Varying the Neighbourhood Size
The size of the cell neighbourhood can be varied by setting the parameter r
when calling the
evolve()
function. The value of r
represents the number of cells to the left and
to the right of the cell under consideration. Thus, to get a neighbourhood size of 3, r
should be 1, and to get a
neighbourhood size of 7, r
should be 3. As an example, consider the work of M. Mitchell et al. involving the
creation (discovery) of a cellular automaton that solves the density classification problem: if the initial random
binary vector contains more than 50% of 1s, then a cellular automaton that solves this problem will give rise to a
vector that contains only 1s after a fixed number of time steps, and likewise for the case of 0s. A very effective
cellular automaton that solves this problem most of the time was found using a Genetic Algorithm.
import cellpylib as cpl
cellular_automaton = cpl.init_random(149)
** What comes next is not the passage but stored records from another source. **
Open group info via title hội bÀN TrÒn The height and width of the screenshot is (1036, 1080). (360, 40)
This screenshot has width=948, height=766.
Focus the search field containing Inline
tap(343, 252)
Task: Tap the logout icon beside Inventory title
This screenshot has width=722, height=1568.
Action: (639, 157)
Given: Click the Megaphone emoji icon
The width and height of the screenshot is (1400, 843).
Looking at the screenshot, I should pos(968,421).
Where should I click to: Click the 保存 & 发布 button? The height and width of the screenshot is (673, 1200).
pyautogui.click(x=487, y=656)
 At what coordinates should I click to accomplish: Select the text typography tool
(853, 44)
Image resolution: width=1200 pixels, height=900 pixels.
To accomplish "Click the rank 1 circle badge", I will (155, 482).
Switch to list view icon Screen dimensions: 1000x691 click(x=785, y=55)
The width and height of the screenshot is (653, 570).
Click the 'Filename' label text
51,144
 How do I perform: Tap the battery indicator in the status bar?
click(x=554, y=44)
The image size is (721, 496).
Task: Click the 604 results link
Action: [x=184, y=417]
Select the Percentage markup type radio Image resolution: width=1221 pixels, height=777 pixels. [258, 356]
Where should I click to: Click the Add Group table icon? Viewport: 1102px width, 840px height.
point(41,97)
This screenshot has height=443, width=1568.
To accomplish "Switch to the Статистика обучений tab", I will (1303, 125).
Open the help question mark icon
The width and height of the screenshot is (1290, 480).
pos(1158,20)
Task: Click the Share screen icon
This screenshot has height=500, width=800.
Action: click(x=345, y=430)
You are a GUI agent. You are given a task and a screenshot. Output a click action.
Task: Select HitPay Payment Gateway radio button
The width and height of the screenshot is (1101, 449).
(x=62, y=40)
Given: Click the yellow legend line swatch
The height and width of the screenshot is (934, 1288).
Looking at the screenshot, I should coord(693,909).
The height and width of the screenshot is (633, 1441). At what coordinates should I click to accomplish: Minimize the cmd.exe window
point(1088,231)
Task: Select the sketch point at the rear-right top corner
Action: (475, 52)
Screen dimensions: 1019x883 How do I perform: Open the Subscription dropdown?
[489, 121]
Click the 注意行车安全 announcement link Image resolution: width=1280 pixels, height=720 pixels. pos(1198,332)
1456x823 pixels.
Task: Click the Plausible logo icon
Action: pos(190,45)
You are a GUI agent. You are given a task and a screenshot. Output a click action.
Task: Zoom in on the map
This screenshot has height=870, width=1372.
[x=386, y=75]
# Mitchell et al. discovered this rule using a Genetic Algorithm
rule_number = 6667021275756174439087127638698866559
# evolve the CA, setting r to 3, for a neighbourhood size of 7
cellular_automaton = cpl.evolve(cellular_automaton, timesteps=149,
apply_rule=lambda n, c, t: cpl.binary_rule(n, rule_number),
r=3)
cpl.plot(cellular_automaton)
Alternatively, the BinaryRule
class can be used:
cellular_automaton = cpl.evolve(cellular_automaton, timesteps=149,
apply_rule=cpl.BinaryRule(rule_number), r=3)
References:
Melanie Mitchell, James P. Crutchfield, and Rajarshi Das, “Evolving Cellular Automata with Genetic Algorithms: A Review of Recent Work”, In Proceedings of the First International Conference on Evolutionary Computation and Its Applications (EvCA’96), Russian Academy of Sciences (1996).